BERTRAND Ngakina Jane
Sergeant, New Zealand Police

The New Zealand Bravery Decoration
Special Honours List - 14 October 2006
On 17 and 18 January 2005, there were riots at Yandina in the Solomon Islands during an industrial dispute. At the time of the riots, Sergeant Bertrand was a police constable with the acting rank of Senior Sergeant. On the first day (17 January), a group of protesters attempted to storm the police boat tying up at the wharf. Constable Bertrand led a small number of Royal Solomon Islands police officers to deal with this attack. She and her small group were heavily outnumbered but, despite being assaulted by a number of protesters, she was able to stand her ground and make an arrest while waiting for back-up. After the prisoner had been moved to the police station, the crowd attempted to storm the building to release the man and a two-hour struggle ensued before the mob was forced away. During the struggle, a number of women and children were pushed to the front of the crowd to prevent the police using pepper spray or baton charges to disperse them. With the young children in the front line, some of the men at the rear began using slingshots to fire stones at the police, some of which were large and thrown with such force they travelled more than 100 metres. Constable Bertrand took the risk of placing herself at the front to protect the children and calling upon those slinging stones to cease their activities. Her positive action and the respect the local population had for her encouraged the rock throwers to stop.

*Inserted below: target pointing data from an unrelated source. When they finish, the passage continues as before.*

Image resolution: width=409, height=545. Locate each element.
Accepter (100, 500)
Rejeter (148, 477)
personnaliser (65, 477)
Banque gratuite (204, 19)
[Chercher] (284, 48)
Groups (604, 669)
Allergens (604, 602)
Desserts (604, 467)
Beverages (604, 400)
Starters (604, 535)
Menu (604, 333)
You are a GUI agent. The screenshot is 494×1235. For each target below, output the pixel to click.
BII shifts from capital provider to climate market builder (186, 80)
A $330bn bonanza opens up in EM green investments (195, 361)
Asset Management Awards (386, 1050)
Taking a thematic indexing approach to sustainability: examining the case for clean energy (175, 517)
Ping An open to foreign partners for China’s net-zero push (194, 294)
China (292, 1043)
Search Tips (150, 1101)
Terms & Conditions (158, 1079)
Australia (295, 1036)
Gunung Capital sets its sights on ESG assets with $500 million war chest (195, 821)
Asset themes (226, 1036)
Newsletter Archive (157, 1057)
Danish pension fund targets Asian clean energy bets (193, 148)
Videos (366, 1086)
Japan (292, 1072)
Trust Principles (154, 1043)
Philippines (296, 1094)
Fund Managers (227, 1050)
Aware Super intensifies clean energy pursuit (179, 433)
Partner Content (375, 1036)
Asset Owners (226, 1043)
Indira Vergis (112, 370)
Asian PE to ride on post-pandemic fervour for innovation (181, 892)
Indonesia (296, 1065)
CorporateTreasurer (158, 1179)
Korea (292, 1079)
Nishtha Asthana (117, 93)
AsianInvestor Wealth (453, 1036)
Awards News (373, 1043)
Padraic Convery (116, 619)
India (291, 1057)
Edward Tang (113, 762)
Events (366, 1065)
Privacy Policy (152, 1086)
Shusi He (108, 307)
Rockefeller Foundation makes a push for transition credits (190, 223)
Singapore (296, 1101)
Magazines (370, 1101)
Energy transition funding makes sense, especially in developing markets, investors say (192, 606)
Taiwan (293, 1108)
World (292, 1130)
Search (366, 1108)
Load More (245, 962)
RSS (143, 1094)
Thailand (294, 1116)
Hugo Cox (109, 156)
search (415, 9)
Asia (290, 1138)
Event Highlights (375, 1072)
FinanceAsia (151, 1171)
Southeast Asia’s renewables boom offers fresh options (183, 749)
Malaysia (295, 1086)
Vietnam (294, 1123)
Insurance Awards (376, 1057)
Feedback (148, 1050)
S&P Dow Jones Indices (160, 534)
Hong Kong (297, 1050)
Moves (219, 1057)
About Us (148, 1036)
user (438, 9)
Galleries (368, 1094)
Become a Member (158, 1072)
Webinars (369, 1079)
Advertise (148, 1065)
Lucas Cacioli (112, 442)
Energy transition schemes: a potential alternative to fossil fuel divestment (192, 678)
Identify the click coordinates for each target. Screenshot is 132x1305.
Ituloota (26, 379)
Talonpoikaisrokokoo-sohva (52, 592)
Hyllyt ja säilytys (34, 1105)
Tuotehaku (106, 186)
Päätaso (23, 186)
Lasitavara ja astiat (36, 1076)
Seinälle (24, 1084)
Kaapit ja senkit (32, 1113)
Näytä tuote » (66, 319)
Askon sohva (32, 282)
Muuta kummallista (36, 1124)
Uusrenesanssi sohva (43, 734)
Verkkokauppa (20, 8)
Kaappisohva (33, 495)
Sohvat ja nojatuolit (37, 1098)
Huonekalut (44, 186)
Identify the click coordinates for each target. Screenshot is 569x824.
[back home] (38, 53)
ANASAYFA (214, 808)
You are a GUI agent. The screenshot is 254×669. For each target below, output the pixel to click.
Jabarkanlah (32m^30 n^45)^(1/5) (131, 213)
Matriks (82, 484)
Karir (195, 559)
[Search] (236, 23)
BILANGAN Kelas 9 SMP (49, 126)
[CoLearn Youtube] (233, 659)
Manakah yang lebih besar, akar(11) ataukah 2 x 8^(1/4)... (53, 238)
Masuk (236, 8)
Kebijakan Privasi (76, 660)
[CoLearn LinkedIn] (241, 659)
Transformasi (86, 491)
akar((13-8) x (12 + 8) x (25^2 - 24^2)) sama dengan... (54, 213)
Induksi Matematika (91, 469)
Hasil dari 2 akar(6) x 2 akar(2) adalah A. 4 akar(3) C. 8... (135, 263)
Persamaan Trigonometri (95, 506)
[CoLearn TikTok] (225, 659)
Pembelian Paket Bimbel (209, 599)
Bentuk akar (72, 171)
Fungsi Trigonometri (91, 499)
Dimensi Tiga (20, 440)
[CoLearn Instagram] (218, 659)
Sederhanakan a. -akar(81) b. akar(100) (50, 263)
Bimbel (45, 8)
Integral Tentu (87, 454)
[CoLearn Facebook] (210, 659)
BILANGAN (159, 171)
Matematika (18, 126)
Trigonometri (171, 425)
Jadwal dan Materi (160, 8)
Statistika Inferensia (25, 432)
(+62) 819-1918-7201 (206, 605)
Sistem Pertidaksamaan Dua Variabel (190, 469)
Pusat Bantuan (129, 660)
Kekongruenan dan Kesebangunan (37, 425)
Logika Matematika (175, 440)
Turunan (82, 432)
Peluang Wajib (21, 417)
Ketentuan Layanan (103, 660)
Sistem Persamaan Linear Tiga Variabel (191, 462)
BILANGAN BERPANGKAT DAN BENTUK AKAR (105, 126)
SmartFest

The police present at this incident did not have protective equipment available to them.

The next day (18 January), some 50 people attacked police lines in front of a ship that had arrived to load the local copra crop. Some of the crowd retreated leaving the ground open again for rocks to be thrown by slingshot at the police. Despite being struck on the leg by a rock, and receiving a significant injury, Constable Bertrand took a team of Royal Solomon Island police officers to the rear of the crowd in an attempt to deter the stone throwers and arrest those who continued to assault the police lines. Her actions played a major part in temporarily restoring order. A little later, another group of about 50 strikers moved to the rear of the copra company’s yard, destroyed the boundary fence and began stoning the workers inside. The police reserve group went to confront them and Constable Bertrand took the police vehicle from the police station and acted as a collection point for prisoners and the injured. The vehicle immediately came under attack, with the entire crowd turning against the police. Over 400 people were now attacking the police positions. Constable Bertrand retreated to the police station and despite the risk, exposed herself to a hail of rocks in order to move to safety a group of children who had been sitting nearby. She then managed to get some protective equipment and led a Royal Solomon Island police team out to disperse the attackers.

After 90 minutes of sustained action, the attackers were dispersed and order was restored. In a subsequent clean-up, more than 200 rocks were removed from the back lawn of the police station.

Constable Bertrand distinguished herself with a number of acts of bravery during this very dangerous period.